__Stated goal a__:
Locate each line in the records that contains the string "Share" and copy those lines.

__Text section__:
--- Begin ---

I had more reorientation to do with road rules than with the gear lever.


----------



## Trafficat (Dec 19, 2016)

waldowainthrop said:


> @Trafficat reminded me: the latest Focus sold in the US had a really bad time with traction and stability control on ice and snow. I don't know how much of it exactly was the exact tires on the car, but it was just really bad. It came in too late to fix traction or cornering issues, and it came in too early to gain traction while starting. I tested with a VW Golf in identical conditions on the same roads on the same day with slightly more expensive, but stock all-season tires, and it was substantially better.
> 
> I thought it was all a problem with the tires on the Focus, but with all cars on all-seasons in Colorado ice and snow, the traction control is simply way worse than that on the VW Golf and previous generation Subaru Impreza (and surprisingly, even the Chevy Cruze).
> 
> I might have liked the car more with a manual transmission in those conditions, but I can't recommend its traction or stability control if you live in a snowy climate. If I owned one, I would probably just turn off traction control in the snow, as I know how to drive safely with it off.


Let me put it this way... My 2007 Ford Focus, which lacks ABS or traction control, running tires with such shallow treads as to be illegal, is night and day better than the 2013 Ford Focus will legal tread depth all season tires on snow and ice.

I crossed the same ice covered hill a couple times on one day in my '07 car, then I was sent on a mission to drive my Mom's 2013 car home, and I got her car stuck on that hill. I then drove over the same hill one more time with my 2007 car an hour later.

The traction control is an abomination.


----------



## waldowainthrop (Oct 25, 2019)

Trafficat said:


> The traction control is an abomination.


I totally agree. I couldn't believe how night-and-day the difference was between similar cars that cost a similar amount of money. The Golf has a really natural traction control that plays well with the manual transmission and barely makes itself noticed. It's actually nearly as easy to drive at low speeds on ice and snow as an all-wheel-drive Impreza, and surprisingly has a less sudden (and therefore safer) stability control in corners at the limits of traction. Yes, I've thrown all of these cars into icey corners.


----------



## reg barclay (Nov 3, 2015)

waldowainthrop said:


> I dunno. I've driven a manual transmission in Great Britain with it on the "correct" side that I'm not at all used to. I adapted within 10 miles of driving it. I don't think it makes a difference for me, as even without the muscle memory, manual transmission is something I am ambidextrous with (and I am not ambidextrous whatsoever).

--- End ---

__Stated goal b__:
Resume the forum thread about traction control and manual transmissions, continuing on from its final line.

[Data lines]
--- Begin ---

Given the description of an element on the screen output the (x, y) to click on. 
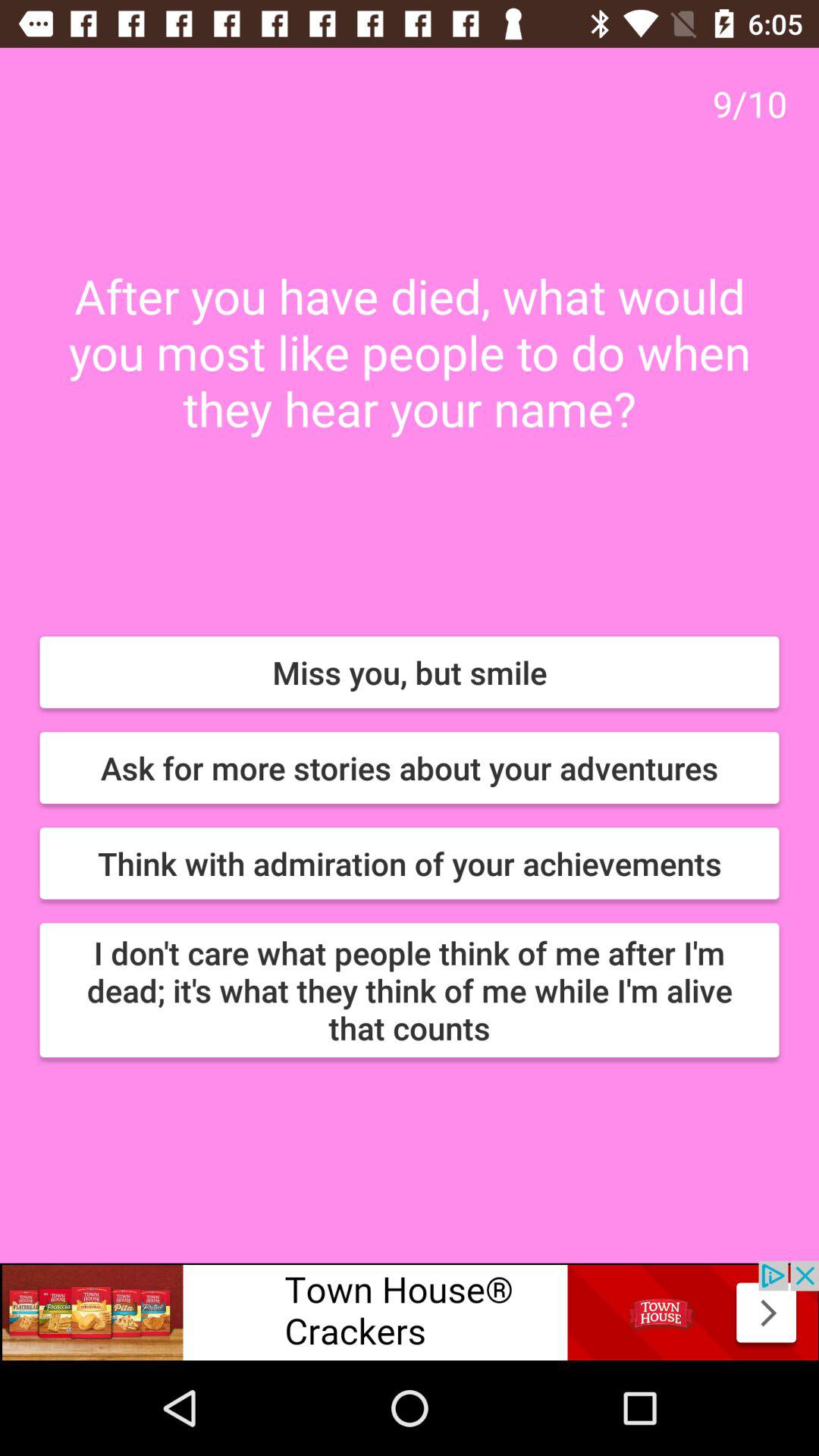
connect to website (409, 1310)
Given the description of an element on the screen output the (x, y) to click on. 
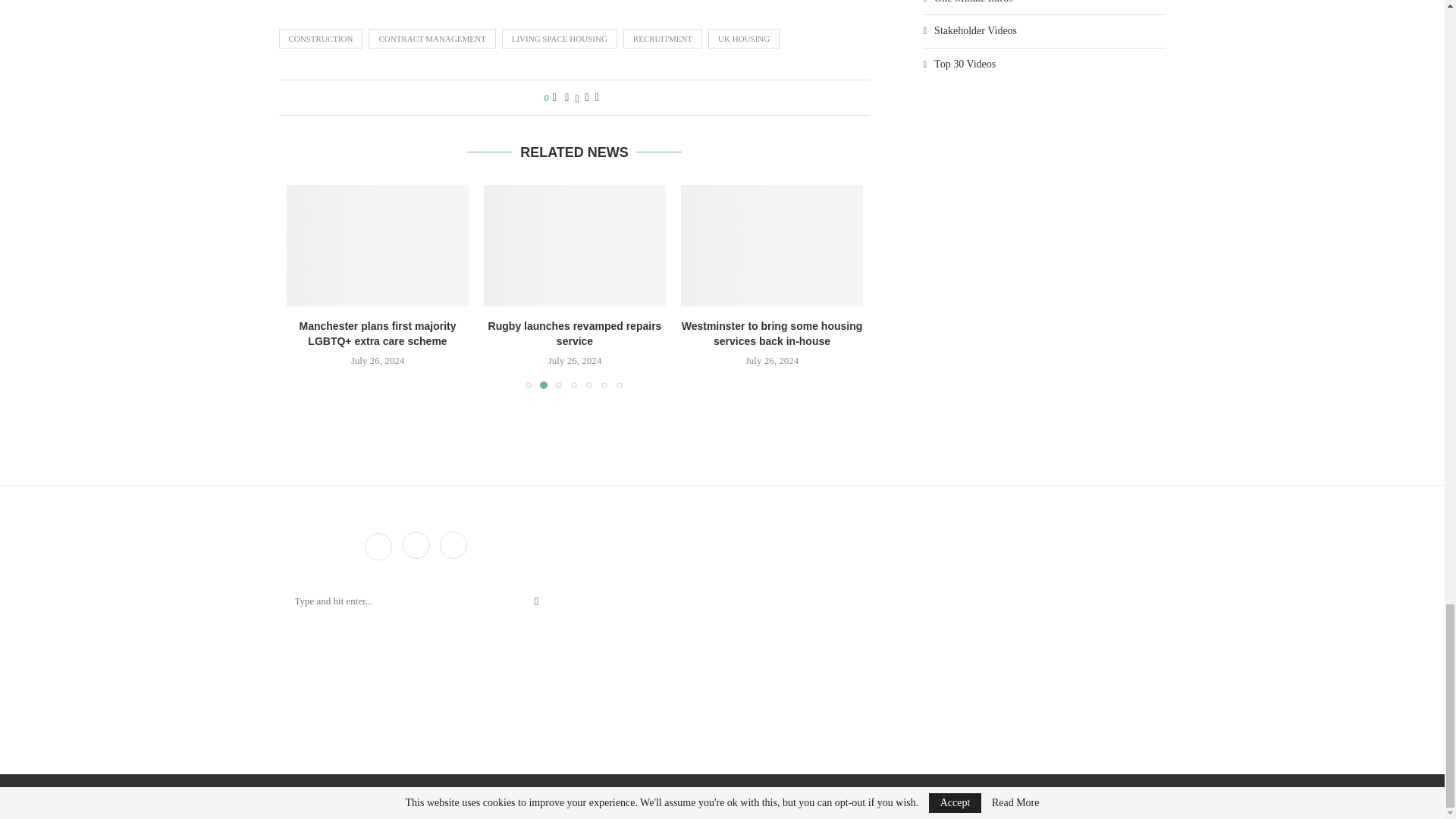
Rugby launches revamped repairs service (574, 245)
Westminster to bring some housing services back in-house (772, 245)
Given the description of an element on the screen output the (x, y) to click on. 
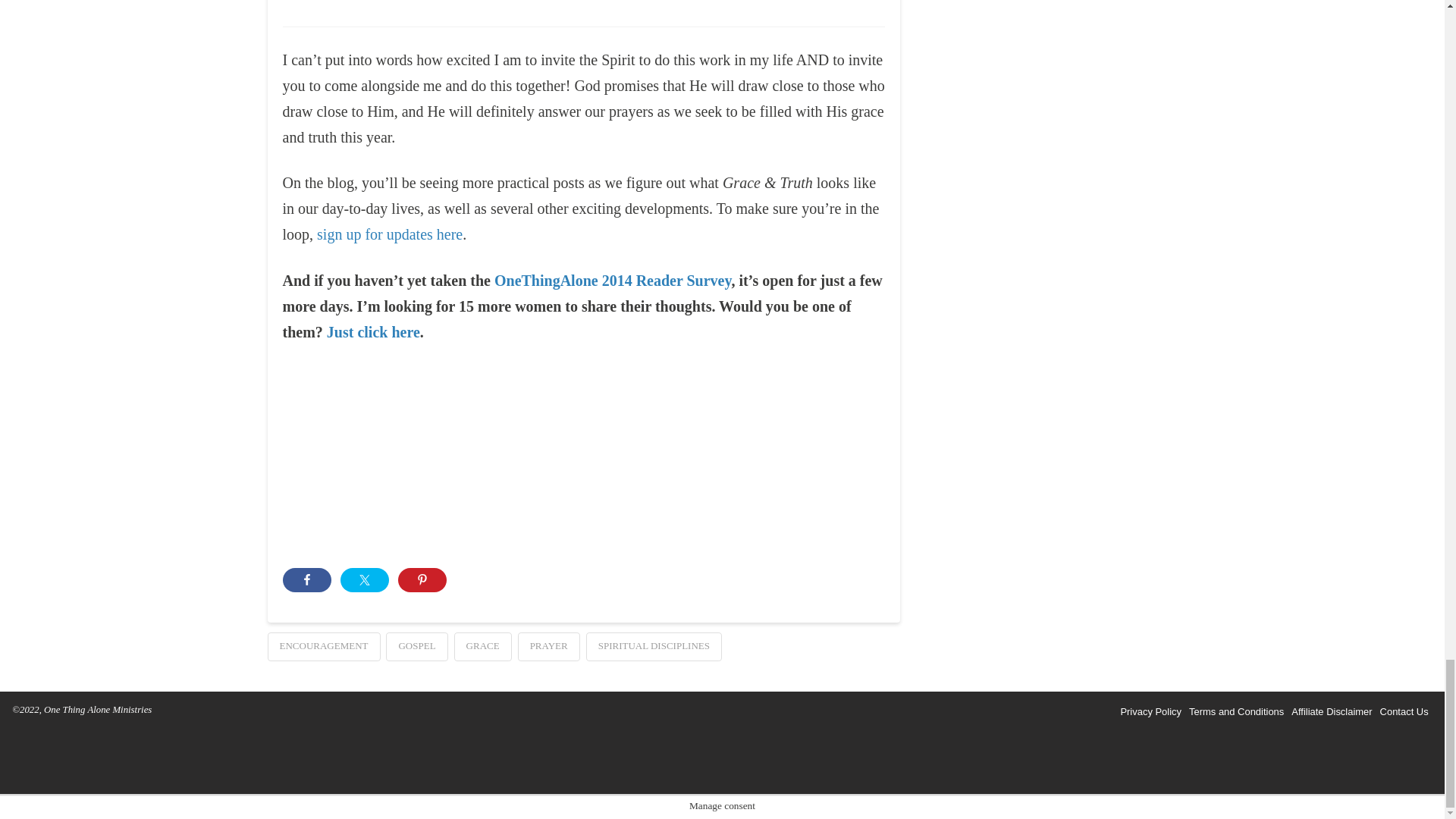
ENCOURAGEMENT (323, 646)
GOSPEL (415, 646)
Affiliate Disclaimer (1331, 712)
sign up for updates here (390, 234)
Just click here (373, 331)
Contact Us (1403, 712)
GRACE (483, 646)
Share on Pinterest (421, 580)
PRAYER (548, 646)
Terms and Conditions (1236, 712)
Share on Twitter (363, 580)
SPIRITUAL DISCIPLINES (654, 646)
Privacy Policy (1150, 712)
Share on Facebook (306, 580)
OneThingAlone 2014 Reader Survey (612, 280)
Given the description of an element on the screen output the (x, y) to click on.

--- End ---

__Task response a__:
Share on Pinterest (421, 580)
Share on Twitter (363, 580)
Share on Facebook (306, 580)

__Task response b__:
When I travel to the UK, my instinct for the first day or two is to reach down to the driver side door when I start driving. After that I get used to it. Then same thing when I return.


----------



## waldowainthrop (Oct 25, 2019)

reg barclay said:


> When I travel to the UK, my instinct for the first day or two is to reach down to the driver side door when I start driving. After that I get used to it. Then same thing when I return.


One of my only problems is going to the wrong side of the outside of the car when getting in, if I've spent a few days in the other country. That one takes a week of getting past.


----------



## Trafficat (Dec 19, 2016)

waldowainthrop said:


> I totally agree. I couldn't believe how night-and-day the difference was between similar cars that cost a similar amount of money. The Golf has a really natural traction control that plays well with the manual transmission and barely makes itself noticed. It's actually nearly as easy to drive at low speeds on ice and snow as an all-wheel-drive Impreza, and surprisingly has a less sudden (and therefore safer) stability control in corners at the limits of traction. Yes, I've thrown all of these cars into icey corners.


My 2007 Ford Focus, Front Wheel Drive, with all season tires, handles better than my Dad's 2012 Toyota Tacoma in 4 Wheel Drive mode with all season tires.... assuming that the snow is not taller than the bumper on the Ford. Of course, get the Ford stuck and it will require the shovel whereas the 4 Wheel Drive pickup is a lot easier to get unstuck.



waldowainthrop said:


> One of my only problems is going to the wrong side of the outside of the car when getting in, if I've spent a few days in the other country. That one takes a week of getting past.


That's one thing I hate with newer cars. In my 2003 car it had a key hole on both the right and left side. I'd just unlock the door closest to the curb and scoot into the driver seat. With all newer cars they ONLY have a keyhole on the driver side. It really sucks.


----------



## The Gift of Fish (Mar 17, 2017)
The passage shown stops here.